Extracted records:
begin

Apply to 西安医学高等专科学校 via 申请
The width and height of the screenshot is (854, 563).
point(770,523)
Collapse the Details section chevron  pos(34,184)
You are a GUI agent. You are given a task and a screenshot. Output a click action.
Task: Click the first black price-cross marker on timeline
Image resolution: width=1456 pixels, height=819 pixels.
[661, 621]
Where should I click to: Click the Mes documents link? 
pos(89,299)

end
begin

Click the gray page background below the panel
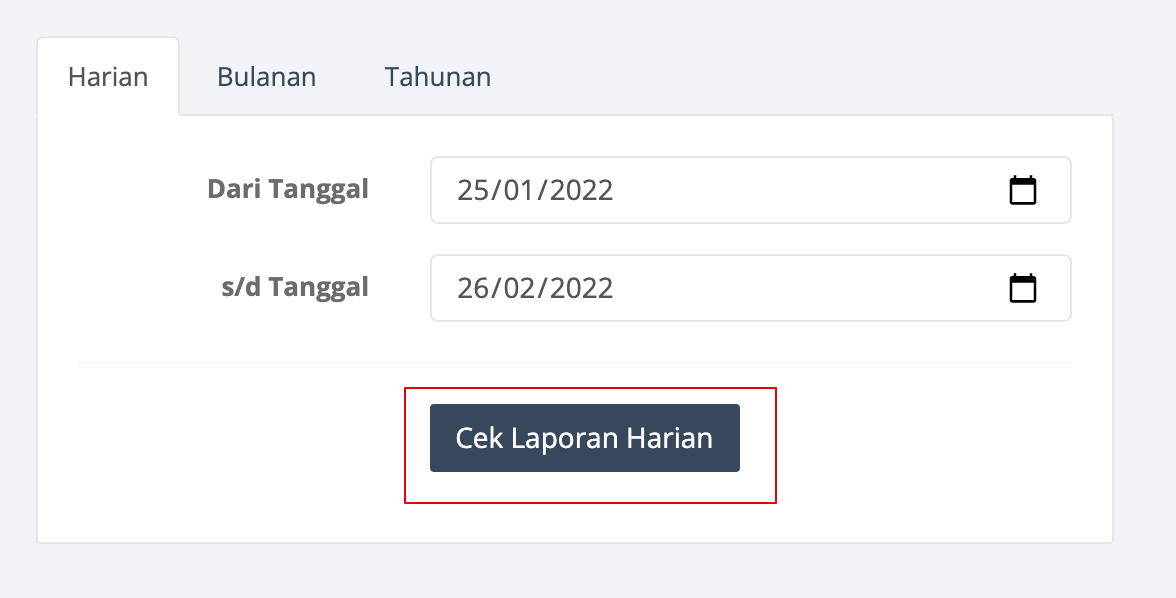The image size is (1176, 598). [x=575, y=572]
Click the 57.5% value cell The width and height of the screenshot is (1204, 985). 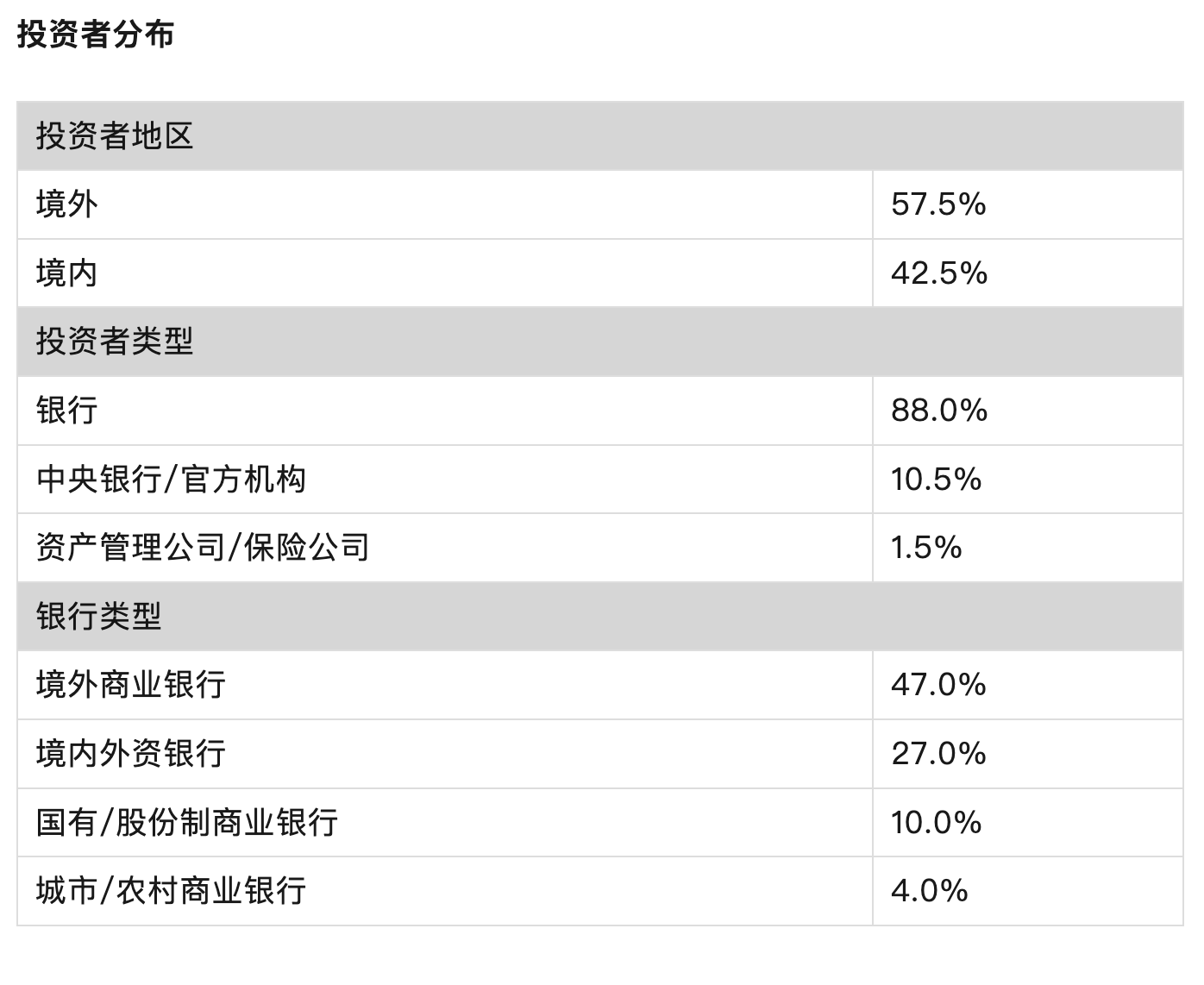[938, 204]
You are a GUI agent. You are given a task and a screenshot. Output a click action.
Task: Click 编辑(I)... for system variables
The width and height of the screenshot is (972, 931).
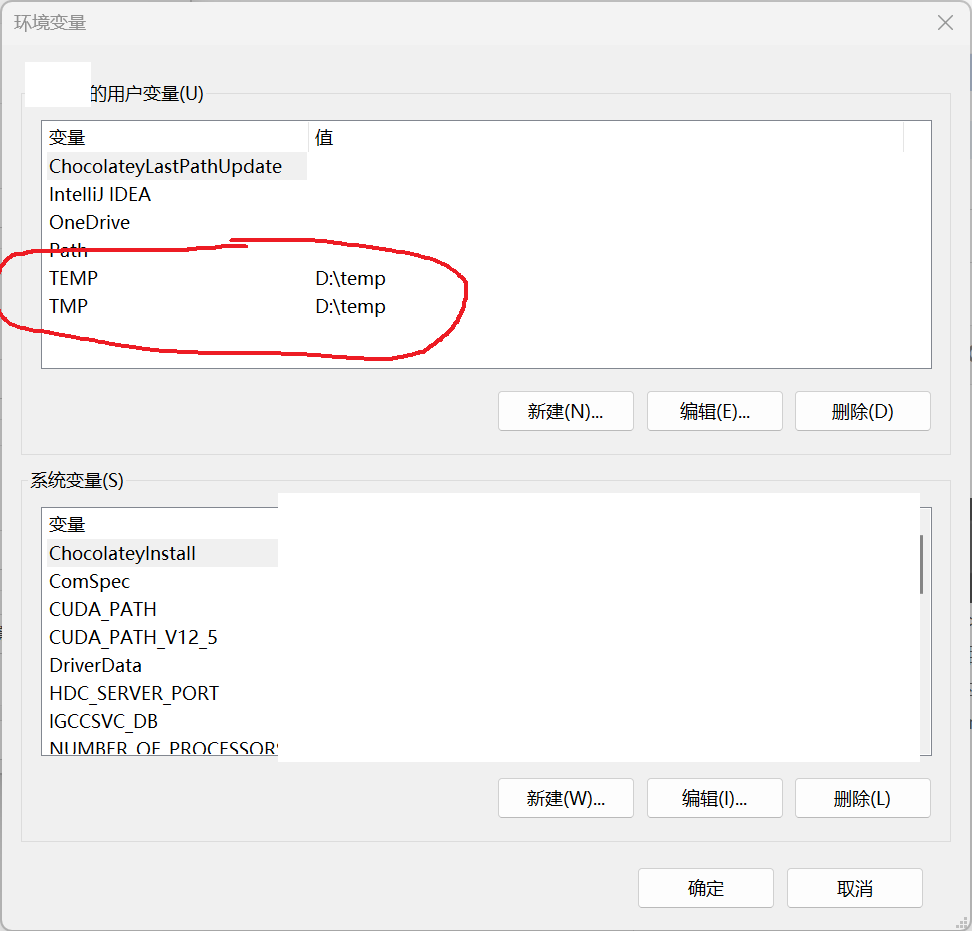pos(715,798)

end

■ Task statement
Please rewrite the listing starting at the line containing "Apply to 西安医学高等专科学校 via 申请" and ending at the line containing "pos(89,299)", with "Details section" replaced by "Details panel" and nothing else changed.

■ Result
Apply to 西安医学高等专科学校 via 申请
The width and height of the screenshot is (854, 563).
point(770,523)
Collapse the Details panel chevron  pos(34,184)
You are a GUI agent. You are given a task and a screenshot. Output a click action.
Task: Click the first black price-cross marker on timeline
Image resolution: width=1456 pixels, height=819 pixels.
[661, 621]
Where should I click to: Click the Mes documents link? 
pos(89,299)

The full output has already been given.